L’éthique se définit comme étant une réflexion sur les actions humaines qui ont un rapport avec la morale, ou, sur l’ensemble des valeurs morales en jeu dans une collectivité. Elle a la fonction d’analyser quelles sont ces valeurs et leurs interactions, avec comme ultime finalité, la recherche du « bien vivre ensemble ». En d’autres termes, lorsqu’un conseil considère une situation sous un angle éthique, il délibère sur les solutions qui permettraient à chaque acteur de vivre les circonstances de la meilleure manière possible, individuellement et collectivement.

 

Vos recherches s’intéressent au « corps vulnérable », comment définiriez-vous cet axe de réflexion ?

La vulnérabilité du corps est un trait universel. Nous avons tous un corps qui, souvent, nous permet d’accomplir des choses ; grâce à lui nous pouvons : travailler, voyager, faire du sport, et nous adonner à de nombreuses activités.
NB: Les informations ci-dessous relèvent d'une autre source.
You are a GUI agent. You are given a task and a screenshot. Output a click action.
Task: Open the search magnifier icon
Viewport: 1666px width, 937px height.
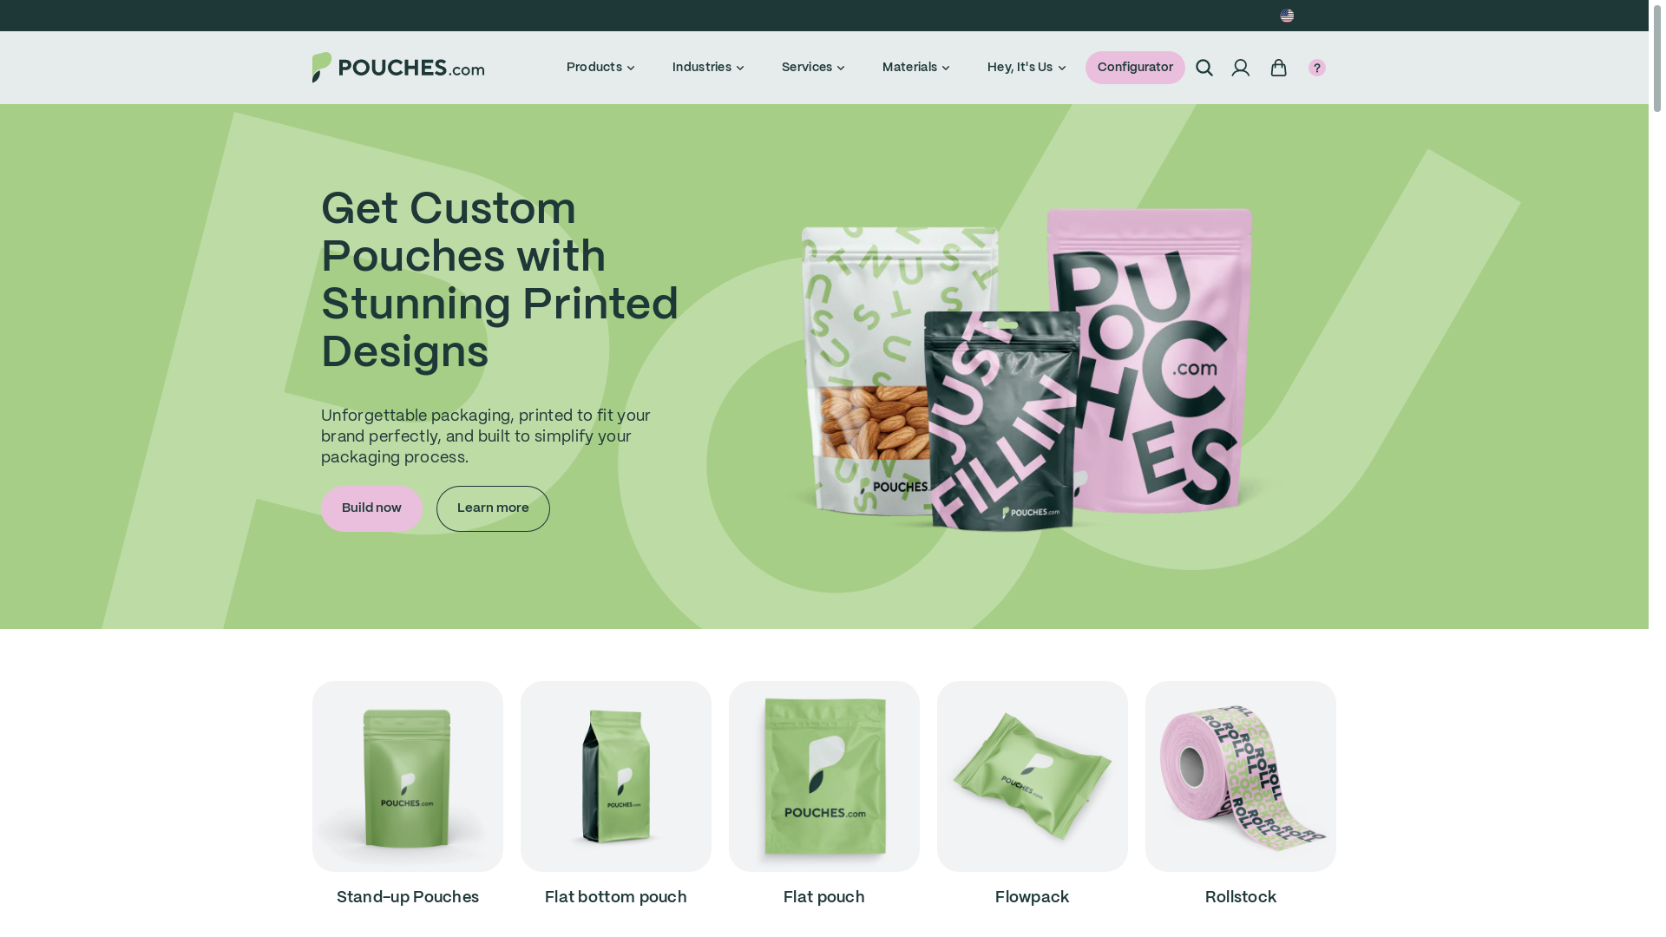tap(1204, 68)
Cependant, du fait que notre corps est sensible et naturel, nous sommes également exposés à la possibilité d’être blessés, limités, d’avoir un handicap, de contracter une maladie et de vieillir.

 

Quel est le lien entre la vulnérabilité, la personne âgée et sa prise en charge ?

Chacun d’entre nous peut devenir plus vulnérable à un moment donné et en présence de certains facteurs tels que l’âge, une prédisposition de notre système immunitaire, etc. Au cours de la crise sanitaire, les médias ont beaucoup traité la question de la vulnérabilité des personnes âgées face au virus, mais il y a aussi tout l’entourage de ces personnes qui peut être fragilisé : les proches, le personnel soignant et tout employé d’un EMS, sans oublier les cadres et les directeurs de ces établissements. Depuis le début de la crise sanitaire, toutes ces personnes ont dû faire face à une situation extrêmement compliquée sur la durée. La question de la vulnérabilité dépasse donc le cadre purement physiologique ou corporel.

 


 

Quels sont les enjeux éthiques de la prise en charge aujourd’hui et demain?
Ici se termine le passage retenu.